彼女の容姿だけでなく指先の隅々まで綺麗だった。

まるで煌めくように僕の目には映った。

僕は思わずその手を取る。

 

「私はリュー・リオンです。貴方の名は?」

 

僕の手を思いの外強い力で掴み、身体を起こしてくれた彼女にちょっとびっくりした。

あんな華奢な腕なのに何処にそんな力があるのだろう。

 

「名を言いなさい。無礼に当たりますよ」

「あ、ごめんなさい…」

 

僕が驚いてる間に彼女――リューさんを待たせてしまった。

ちょっと怒らせちゃったかも。

そう思ったけどなんでか少しくらいは許してくれる気がした。

とにかくこれ以上彼女を怒らせたくないし、助けてもらう人に確かに失礼だから僕は目を覚ましてから初めてハッキリと口を開く。

 

「僕の名前は東條……悟」

「トウジョウ サトル?名前の感じからして極東の方でしょうか。
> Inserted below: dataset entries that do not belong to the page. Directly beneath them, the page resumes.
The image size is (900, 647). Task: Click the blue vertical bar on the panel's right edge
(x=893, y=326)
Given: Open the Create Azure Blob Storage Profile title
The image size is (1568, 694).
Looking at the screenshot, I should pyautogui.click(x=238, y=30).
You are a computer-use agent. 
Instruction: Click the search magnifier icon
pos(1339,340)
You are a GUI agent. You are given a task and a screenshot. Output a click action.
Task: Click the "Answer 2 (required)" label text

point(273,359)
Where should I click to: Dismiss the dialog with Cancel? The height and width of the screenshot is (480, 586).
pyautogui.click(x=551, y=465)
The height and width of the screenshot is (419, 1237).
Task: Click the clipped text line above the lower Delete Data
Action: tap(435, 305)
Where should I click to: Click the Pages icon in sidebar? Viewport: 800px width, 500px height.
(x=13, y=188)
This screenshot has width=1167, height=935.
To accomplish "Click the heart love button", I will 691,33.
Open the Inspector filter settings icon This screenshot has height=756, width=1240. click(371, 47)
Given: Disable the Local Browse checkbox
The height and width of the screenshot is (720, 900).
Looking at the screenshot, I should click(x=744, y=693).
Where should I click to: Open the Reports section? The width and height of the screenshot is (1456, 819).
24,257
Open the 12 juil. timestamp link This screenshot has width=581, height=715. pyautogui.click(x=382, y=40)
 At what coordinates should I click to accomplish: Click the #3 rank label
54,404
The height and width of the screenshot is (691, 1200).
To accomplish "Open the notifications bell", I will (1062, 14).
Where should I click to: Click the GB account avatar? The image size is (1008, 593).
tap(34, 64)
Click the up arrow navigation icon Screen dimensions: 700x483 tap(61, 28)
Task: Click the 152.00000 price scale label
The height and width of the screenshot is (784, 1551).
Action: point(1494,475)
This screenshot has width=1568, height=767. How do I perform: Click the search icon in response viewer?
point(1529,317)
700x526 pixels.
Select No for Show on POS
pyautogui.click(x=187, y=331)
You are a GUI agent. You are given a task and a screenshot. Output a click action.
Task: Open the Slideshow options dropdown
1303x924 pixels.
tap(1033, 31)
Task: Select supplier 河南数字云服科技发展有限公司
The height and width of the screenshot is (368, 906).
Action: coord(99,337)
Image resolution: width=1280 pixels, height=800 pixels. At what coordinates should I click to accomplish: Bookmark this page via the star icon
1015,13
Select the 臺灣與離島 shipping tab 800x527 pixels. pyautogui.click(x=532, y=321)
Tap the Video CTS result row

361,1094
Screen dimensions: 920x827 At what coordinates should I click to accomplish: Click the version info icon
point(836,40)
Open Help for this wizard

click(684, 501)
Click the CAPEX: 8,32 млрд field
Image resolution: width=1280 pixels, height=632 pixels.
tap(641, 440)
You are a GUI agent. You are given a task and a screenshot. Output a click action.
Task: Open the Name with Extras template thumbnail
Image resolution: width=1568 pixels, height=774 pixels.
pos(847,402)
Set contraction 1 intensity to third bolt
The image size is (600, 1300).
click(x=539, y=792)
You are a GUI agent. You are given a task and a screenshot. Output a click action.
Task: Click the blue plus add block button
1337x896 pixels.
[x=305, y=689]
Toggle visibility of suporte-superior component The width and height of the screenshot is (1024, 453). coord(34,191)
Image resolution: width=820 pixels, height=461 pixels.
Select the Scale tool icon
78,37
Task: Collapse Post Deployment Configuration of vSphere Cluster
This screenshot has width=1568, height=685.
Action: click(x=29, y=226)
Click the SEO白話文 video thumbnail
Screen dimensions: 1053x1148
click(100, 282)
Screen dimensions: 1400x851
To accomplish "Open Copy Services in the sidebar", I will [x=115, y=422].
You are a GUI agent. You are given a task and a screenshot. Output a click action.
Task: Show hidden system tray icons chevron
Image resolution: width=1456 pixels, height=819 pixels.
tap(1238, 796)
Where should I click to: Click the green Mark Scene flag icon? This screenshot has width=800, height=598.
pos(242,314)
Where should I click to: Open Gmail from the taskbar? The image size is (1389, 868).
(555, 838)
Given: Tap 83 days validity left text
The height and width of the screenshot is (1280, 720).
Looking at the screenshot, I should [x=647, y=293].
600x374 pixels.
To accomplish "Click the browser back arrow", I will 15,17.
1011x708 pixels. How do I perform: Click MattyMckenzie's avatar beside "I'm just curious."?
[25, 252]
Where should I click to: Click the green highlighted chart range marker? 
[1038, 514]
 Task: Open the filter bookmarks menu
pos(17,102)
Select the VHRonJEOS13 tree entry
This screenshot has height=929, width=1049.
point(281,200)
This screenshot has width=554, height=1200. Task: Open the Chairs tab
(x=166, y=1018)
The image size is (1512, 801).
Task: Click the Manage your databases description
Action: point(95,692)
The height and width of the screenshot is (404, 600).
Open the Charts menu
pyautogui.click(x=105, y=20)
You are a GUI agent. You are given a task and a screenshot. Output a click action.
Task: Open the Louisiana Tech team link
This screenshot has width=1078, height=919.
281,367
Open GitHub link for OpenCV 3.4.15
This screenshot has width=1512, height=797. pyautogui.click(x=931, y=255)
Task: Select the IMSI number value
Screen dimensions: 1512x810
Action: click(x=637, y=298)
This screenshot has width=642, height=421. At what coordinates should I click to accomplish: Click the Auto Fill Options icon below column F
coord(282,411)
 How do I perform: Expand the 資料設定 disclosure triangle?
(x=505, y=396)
いえ、それより今は酒場へと向かいましょう」

「あ、ちょっと…」

 

一方的に会話を切って背を向けてしまうリューさん。

僕はその後を追いかける。

まだ出会ったばかりだけど、彼女の印象を述べるなら…うん、きっと。

きっといつかショックを受けてた僕に美味しいご飯を食べさせてくれた笑顔の似合う彼のような優しい人なんだと思う。